ЗЕНИН. Отлично — пять секунд, хорошо — шесть, плохо — семь. Внимание, начали!

Все напяливают противогазы. Иванов издает довольное ржание. Строят друг другу рожи, мычат что-то невнятное. Толя и Маша стоят, взявшись за руки, и смотрят друг на друга. Резкие всхлипы и стоны — у Дородных закрыт клапан коробки и она не может дышать. Гаркуша бросается к ней, начинает шарить по поясу в поисках коробки, открывает клапан и получает по резиновой «морде» две оплеухе. Показывает ей руками, что спас ей жизнь и требует вознаграждения. В это время по нарастающей звучит сирена воздушной тревоги и начинает мигать красное табло «Воздушная тревога». Все застывают и смотрят на табло. Начинают снимать противогазы по мере вступления в разговор.

ЛАПИН. Э-э, мы так не договаривались. Что это?

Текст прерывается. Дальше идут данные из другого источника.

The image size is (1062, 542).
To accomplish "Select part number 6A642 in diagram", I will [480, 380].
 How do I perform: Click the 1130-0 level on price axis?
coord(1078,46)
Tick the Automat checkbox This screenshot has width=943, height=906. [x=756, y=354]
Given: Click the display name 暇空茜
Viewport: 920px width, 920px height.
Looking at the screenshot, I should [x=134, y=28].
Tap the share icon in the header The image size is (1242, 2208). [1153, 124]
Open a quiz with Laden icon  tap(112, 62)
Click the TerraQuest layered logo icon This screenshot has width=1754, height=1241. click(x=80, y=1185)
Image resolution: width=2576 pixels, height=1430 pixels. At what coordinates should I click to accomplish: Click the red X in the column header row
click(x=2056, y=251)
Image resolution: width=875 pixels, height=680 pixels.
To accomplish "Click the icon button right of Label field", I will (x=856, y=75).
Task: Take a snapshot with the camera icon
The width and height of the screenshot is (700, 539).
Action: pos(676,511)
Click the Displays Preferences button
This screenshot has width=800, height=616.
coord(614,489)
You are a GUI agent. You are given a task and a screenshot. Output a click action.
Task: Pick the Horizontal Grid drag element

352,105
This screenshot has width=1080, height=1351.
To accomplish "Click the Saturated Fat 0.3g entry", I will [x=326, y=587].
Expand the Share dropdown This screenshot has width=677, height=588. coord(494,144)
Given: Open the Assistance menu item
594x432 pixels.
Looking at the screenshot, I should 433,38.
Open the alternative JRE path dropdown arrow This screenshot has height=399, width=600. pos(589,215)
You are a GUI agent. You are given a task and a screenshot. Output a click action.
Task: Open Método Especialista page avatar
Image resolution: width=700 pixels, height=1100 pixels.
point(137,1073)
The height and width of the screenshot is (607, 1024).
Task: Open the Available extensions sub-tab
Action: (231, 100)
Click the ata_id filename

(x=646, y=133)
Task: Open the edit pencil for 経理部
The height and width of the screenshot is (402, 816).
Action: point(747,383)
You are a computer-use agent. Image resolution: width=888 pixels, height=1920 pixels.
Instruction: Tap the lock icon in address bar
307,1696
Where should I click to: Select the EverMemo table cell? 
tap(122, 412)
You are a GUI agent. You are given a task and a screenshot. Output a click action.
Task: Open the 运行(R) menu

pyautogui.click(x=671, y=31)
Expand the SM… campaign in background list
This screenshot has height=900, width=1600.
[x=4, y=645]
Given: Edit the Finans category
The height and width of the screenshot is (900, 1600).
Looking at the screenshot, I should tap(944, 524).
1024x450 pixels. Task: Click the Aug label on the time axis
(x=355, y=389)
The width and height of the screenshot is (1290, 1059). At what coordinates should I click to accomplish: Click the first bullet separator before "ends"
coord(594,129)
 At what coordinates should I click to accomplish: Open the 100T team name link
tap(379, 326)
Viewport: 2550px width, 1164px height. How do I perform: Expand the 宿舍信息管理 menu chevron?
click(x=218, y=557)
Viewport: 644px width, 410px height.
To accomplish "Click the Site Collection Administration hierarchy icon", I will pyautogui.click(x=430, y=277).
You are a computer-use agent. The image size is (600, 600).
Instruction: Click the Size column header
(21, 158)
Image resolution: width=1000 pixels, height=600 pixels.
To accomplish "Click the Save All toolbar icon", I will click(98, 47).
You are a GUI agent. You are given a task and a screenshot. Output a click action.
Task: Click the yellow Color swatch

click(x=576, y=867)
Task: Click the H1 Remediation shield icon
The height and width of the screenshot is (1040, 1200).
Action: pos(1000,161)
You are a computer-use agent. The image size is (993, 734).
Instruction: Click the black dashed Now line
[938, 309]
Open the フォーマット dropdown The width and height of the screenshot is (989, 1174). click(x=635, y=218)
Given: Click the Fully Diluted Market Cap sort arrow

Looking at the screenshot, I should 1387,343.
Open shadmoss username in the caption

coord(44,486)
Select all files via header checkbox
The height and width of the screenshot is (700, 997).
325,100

ЗЕНИН. Все в порядке — поступила вводная команда, а мы уже сидим в безопасности. Еще раз одели противогазы — не все уложились в норматив.

ГАРКУША. Иди ты в задницу со своими нормативами! Откуда взялась эта команда?!

ДОРОДНЫХ. Да уж! Кто ее дал? Может, кто напал, а мы тут забавляемся. Тут надо в магазин бежать и срочно, без всякой спешки делать запасы.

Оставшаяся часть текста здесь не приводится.